GSK is already being investigated in a number of other countries. On 14 May 2014, Chinese police announced that they had charged the former British boss of GSK’s China business and other colleagues with corruption, after an investigation found evidence of an elaborate scheme to bribe doctors and hospitals. Authorities in China had first accused GSK in July 2013 of funnelling up to 3 billion yuan (£285 million) in bribes to encourage doctors to use its medicines.

GSK are also facing a criminal investigation in Poland for allegedly bribing doctors after a former sales representative said that doctors were paid to promote GSK’s asthma drug Seretide and although the payments were disguised as being for educational services (lectures that were never actually given), in his opinion they were really a bribe, with doctors knowing that they have to produce a certain number of prescriptions in return for the payment. Other investigations are thought to be taking place in Iraq, Jordan and Lebanon.

Given the wide territorial scope of the UK Bribery Act 2010, it is not surprising that the SFO has started its own investigation. It is also possible that investigations could be commenced in the US, as it is illegal under the US Foreign Corrupt Practices Act to bribe government employees abroad.

In response to these reports, GSK has insisted it does not have a “systemic issue with unethical behaviour” and says it has a clear system for dealing with violations, which resulted in 48 dismissals and 113 written warnings last year.

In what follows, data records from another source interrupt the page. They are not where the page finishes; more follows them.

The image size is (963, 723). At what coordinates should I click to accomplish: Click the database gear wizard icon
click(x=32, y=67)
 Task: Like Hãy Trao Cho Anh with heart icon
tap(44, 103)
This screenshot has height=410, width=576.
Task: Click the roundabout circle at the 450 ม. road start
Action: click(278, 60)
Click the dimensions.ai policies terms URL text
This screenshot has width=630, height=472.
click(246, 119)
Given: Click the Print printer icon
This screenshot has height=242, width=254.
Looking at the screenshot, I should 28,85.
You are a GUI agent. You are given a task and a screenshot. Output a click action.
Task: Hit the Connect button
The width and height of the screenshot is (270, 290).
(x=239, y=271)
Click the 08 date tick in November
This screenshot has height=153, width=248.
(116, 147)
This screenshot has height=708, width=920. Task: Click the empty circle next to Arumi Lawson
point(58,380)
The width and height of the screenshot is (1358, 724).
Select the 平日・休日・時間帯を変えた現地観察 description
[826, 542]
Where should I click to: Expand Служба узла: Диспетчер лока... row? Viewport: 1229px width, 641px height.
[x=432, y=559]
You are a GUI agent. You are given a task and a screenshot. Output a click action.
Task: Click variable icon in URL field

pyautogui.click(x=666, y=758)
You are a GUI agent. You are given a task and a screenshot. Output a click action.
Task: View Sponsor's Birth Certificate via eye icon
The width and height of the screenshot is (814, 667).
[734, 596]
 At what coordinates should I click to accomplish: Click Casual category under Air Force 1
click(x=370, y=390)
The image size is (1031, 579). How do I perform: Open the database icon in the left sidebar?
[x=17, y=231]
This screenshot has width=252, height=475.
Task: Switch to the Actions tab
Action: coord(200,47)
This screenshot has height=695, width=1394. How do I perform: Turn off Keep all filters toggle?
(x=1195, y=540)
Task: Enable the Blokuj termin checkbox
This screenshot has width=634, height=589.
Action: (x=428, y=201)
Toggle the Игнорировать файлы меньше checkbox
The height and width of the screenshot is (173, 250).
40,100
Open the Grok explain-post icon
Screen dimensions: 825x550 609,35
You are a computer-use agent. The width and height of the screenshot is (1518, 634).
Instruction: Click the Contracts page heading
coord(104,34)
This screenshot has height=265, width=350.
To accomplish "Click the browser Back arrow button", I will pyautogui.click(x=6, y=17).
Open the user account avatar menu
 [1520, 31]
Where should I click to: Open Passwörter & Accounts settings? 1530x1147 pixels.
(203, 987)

In order to improve it anti-bribery compliance, GSK is implementing a new sales model designed to eliminate sharp marketing practices. It aims to become the first in its industry to stop paying outside doctors to promote its products, end payments for medics to attend conferences and delink incentives for sales representatives from individual sales targets. These measures may act as good mitigation and reduce any fine should a successful prosecution follow, however the actual success of these measures and the impact they may have on the current investigations remains to be seen.